I have a tricky inequality (related to some previous ones that I posted) which I am yet again stuck trying to solve. I have confirmed that it is true through simulation (at least up until overflow errors occur).
Let $x_j$ be a natural number greater than equal to 2, for all $j$. Define also $\bar{x} = \frac{1}{N} \sum_{j=1}^N x_j$ and $\dot{x} = \prod_{j=1}^N x_j$. I would like to show that \begin{align} N\left(1 + \bar{x}\right)^2 \left(1 + \frac{2}{\bar{x}}\right) \leq \left(1 + \dot{x}\right)^2 \left(1 + \frac{2}{\dot{x}}\right) \; ; \end{align} or, equivalently, \begin{align} N\left(5 + 4 \bar{x} + \frac{2}{\bar{x}} + \bar{x}^2\right) \leq \left(5 + 4\dot{x} + \frac{2}{\dot{x}} + \dot{x}^2 \right) \; . \end{align}
I'm really not sure the best approach for this. Would induction be a good approach or should a more direct approach be taken?

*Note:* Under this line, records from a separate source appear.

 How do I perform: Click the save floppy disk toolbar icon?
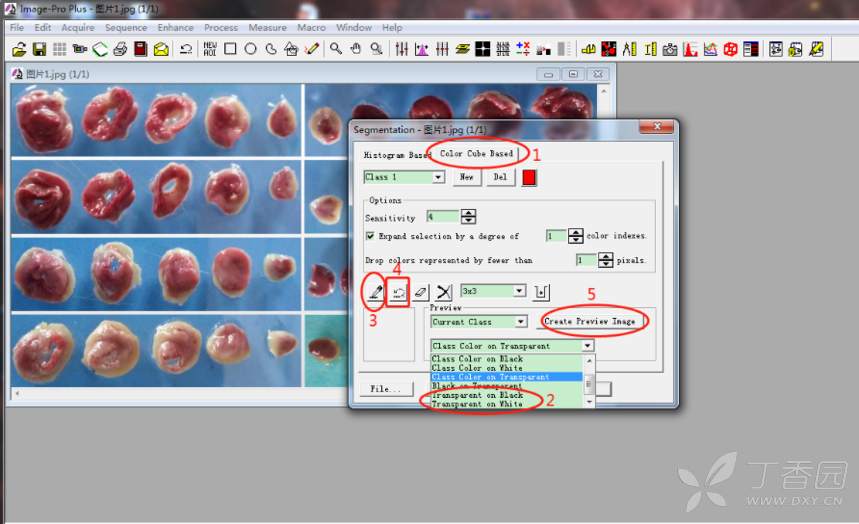[x=40, y=49]
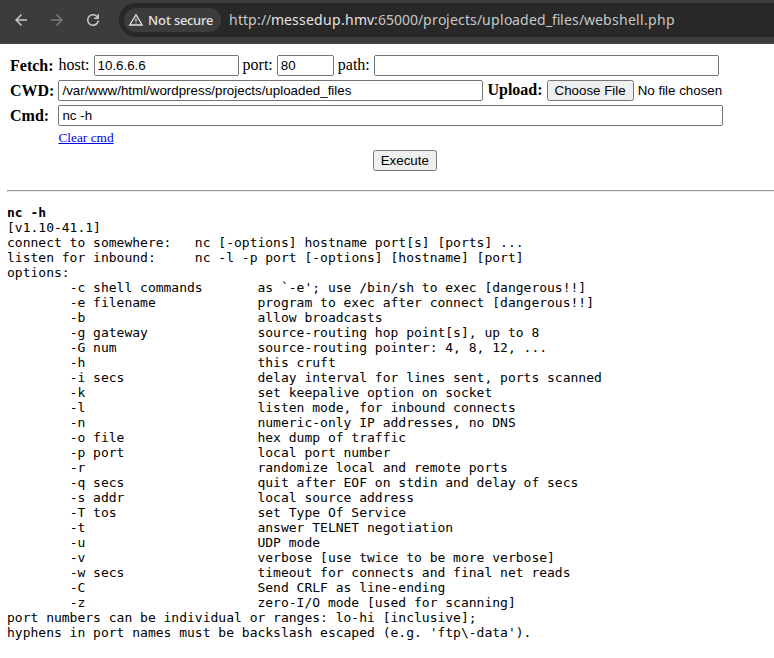Image resolution: width=774 pixels, height=658 pixels.
Task: Click the Upload label
Action: 514,91
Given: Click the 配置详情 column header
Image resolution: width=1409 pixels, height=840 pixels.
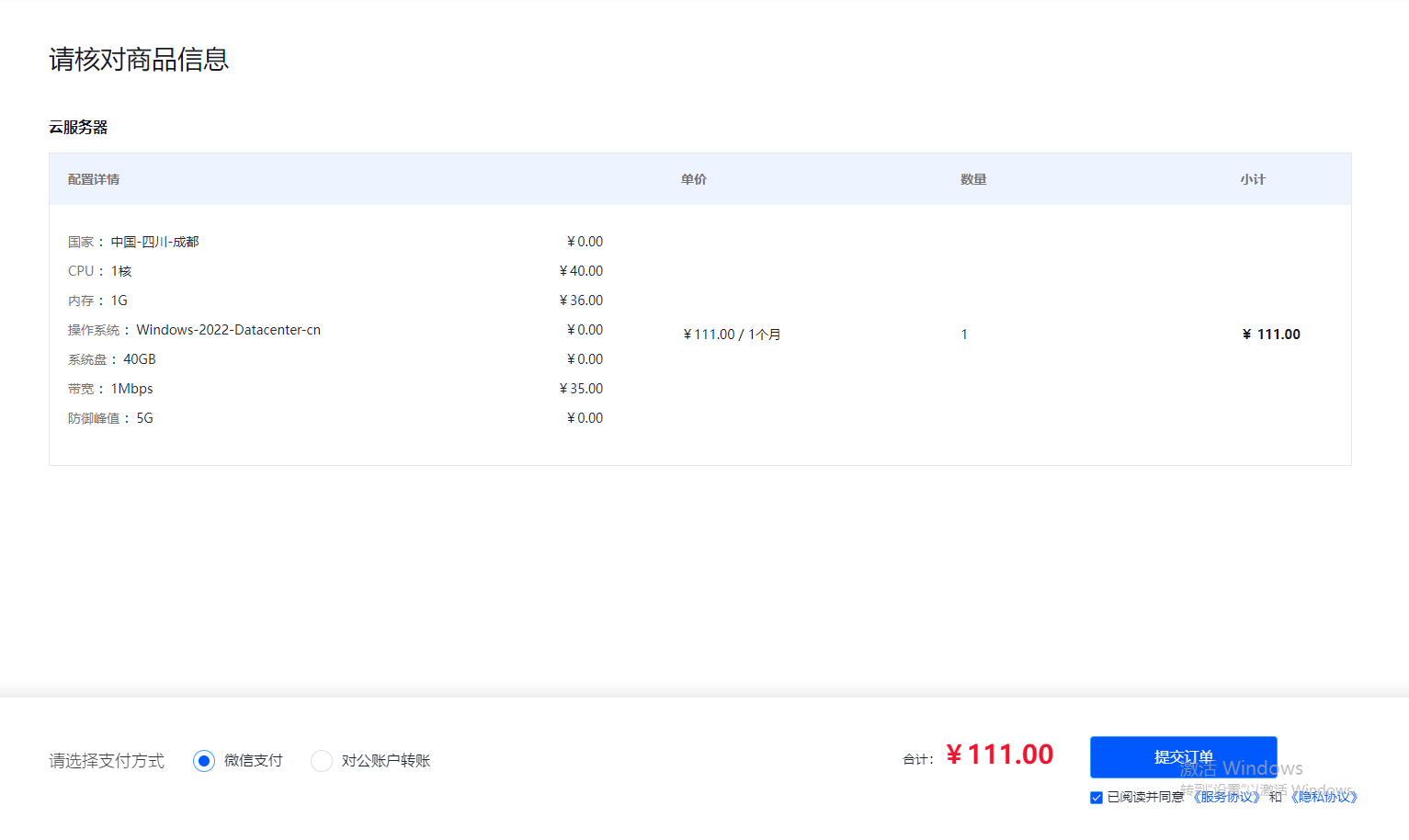Looking at the screenshot, I should pyautogui.click(x=94, y=179).
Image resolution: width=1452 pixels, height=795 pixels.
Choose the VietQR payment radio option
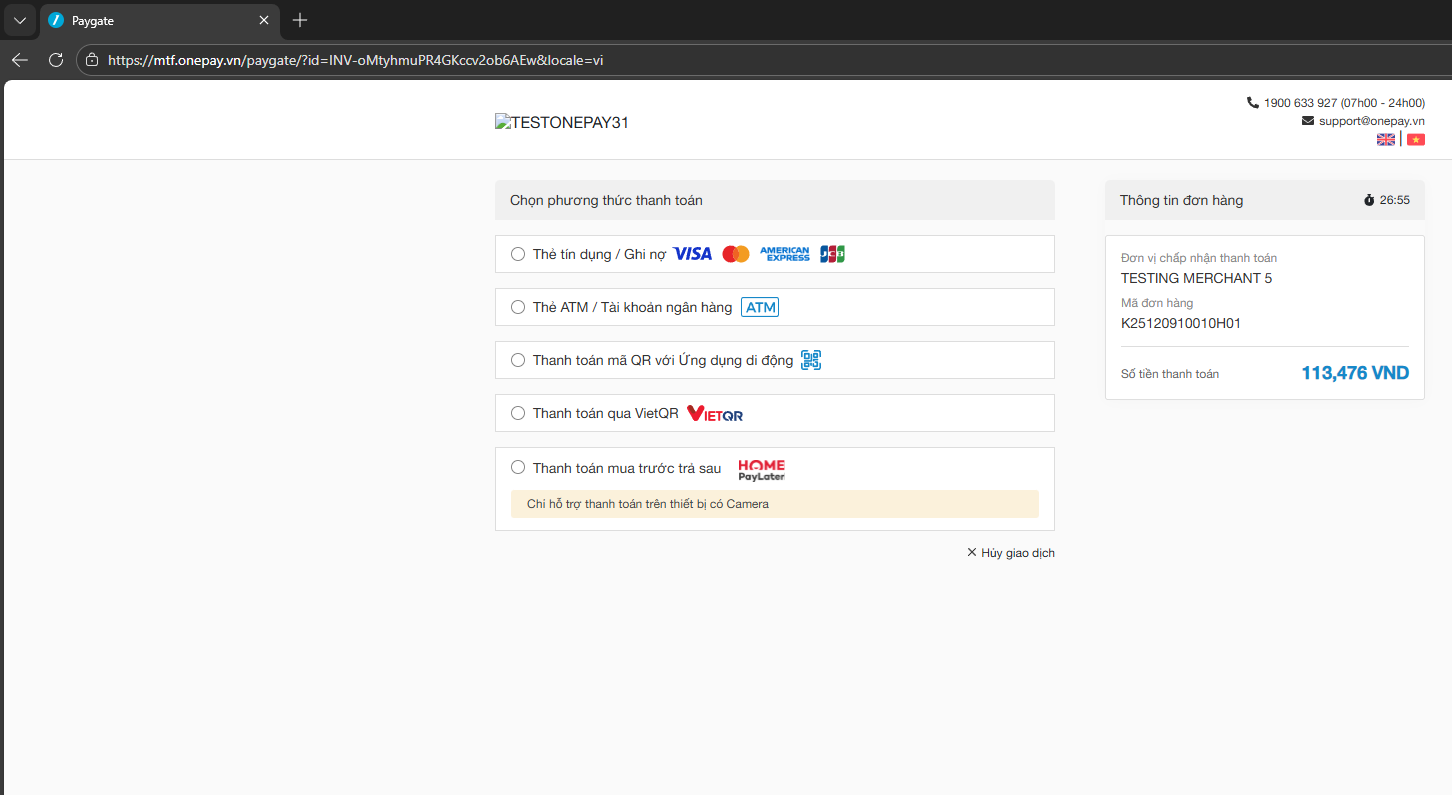(518, 413)
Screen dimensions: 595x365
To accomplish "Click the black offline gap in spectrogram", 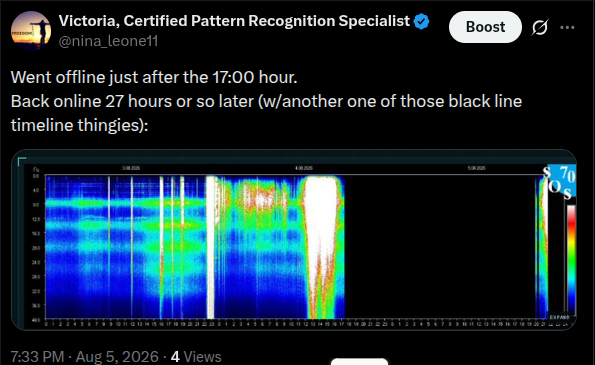I will click(x=439, y=247).

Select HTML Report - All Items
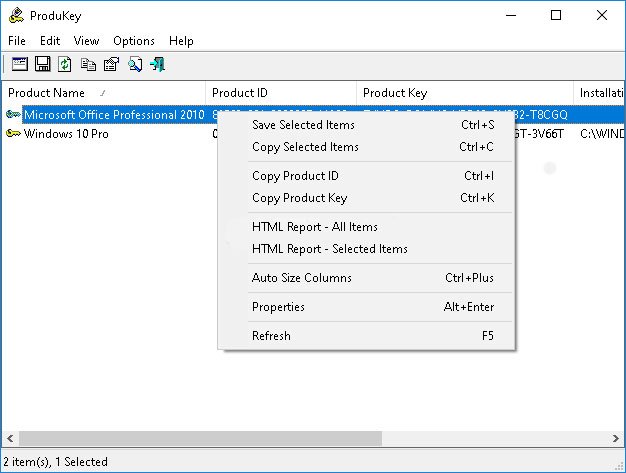pos(314,227)
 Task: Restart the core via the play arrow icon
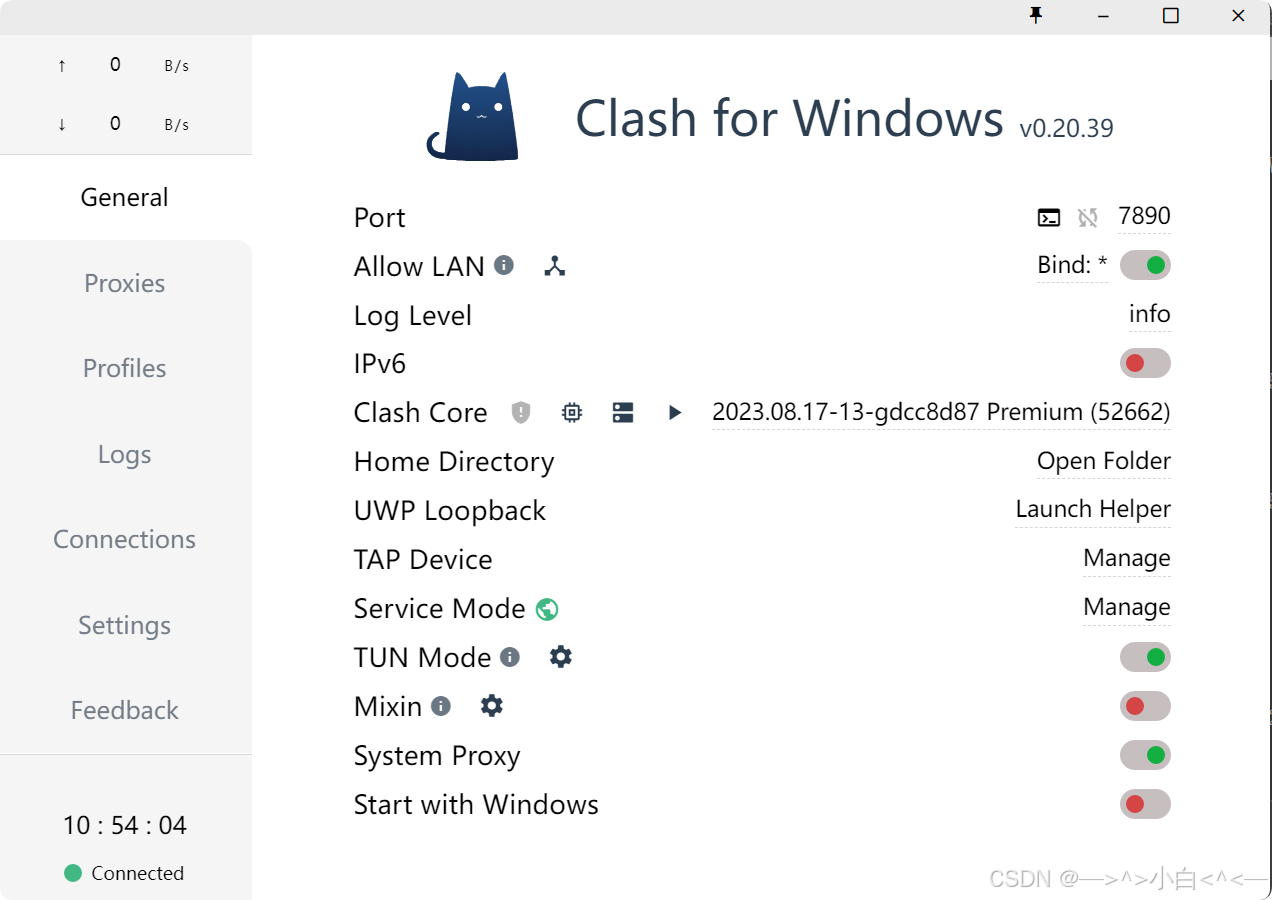pos(674,412)
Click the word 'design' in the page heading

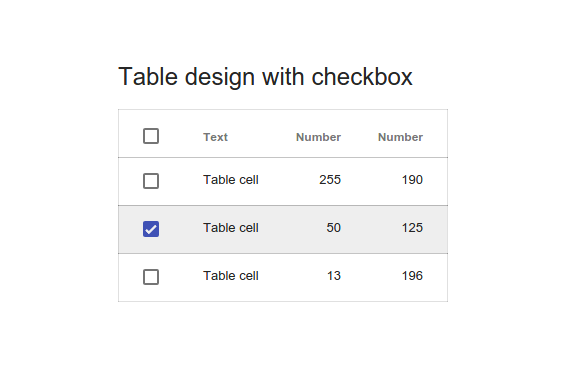point(220,78)
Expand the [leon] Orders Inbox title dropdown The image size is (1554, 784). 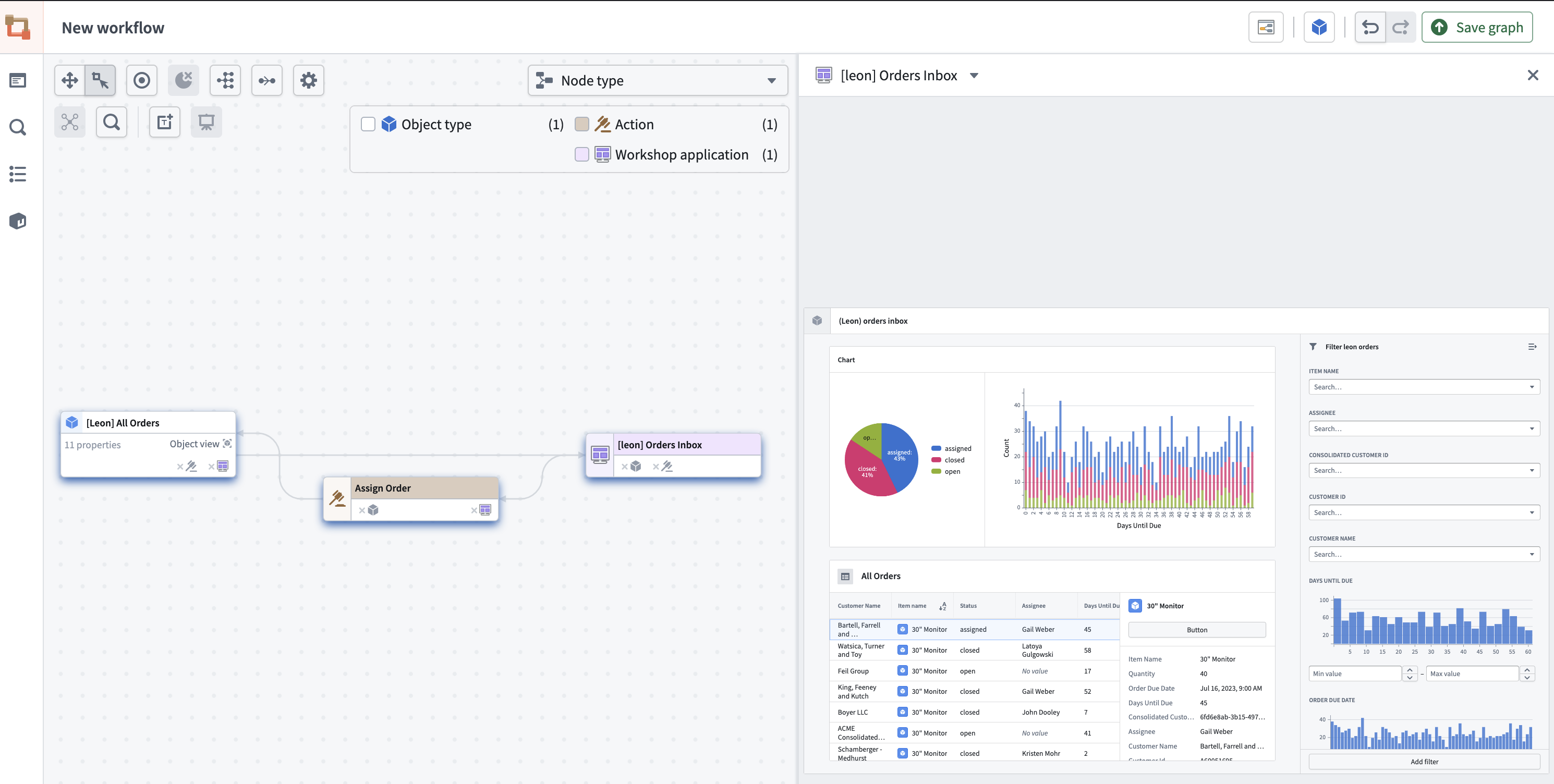coord(974,76)
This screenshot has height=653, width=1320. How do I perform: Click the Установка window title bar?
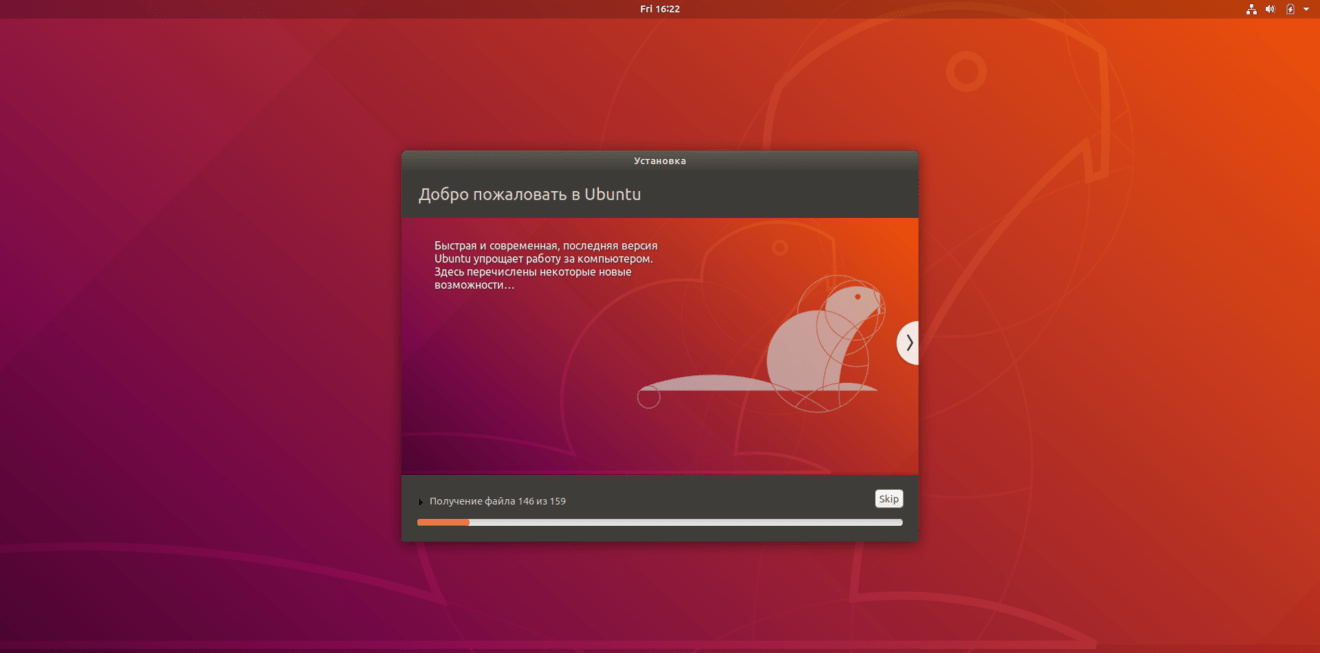click(x=659, y=158)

Any help at all would be appreciated.
It is straight-forward to verify that the function $$ f(x) = (1+x)^2 \left( 1 + \frac 2x\right) $$ is increasing for $x \ge 2$ and also satisfies $f(2x) \ge 2f(x)$ for $x \ge 2$.
We have $\dot{x} = \prod_{j=1}^N x_j \ge 2^{N-1} \bar x$ since all factors are $\ge 2$ and at least one factor is $\ge \bar x$. It follows that $$ f(\dot x) \ge f(2^{N-1} \bar x) \ge 2^{N-1} f(\bar x) \ge N f(\bar x) \, , $$ using Bernoulli's inequality in the last step: $$ 2^{N-1} = (1+1)^{N-1} \ge 1+(N-1) = N \, . $$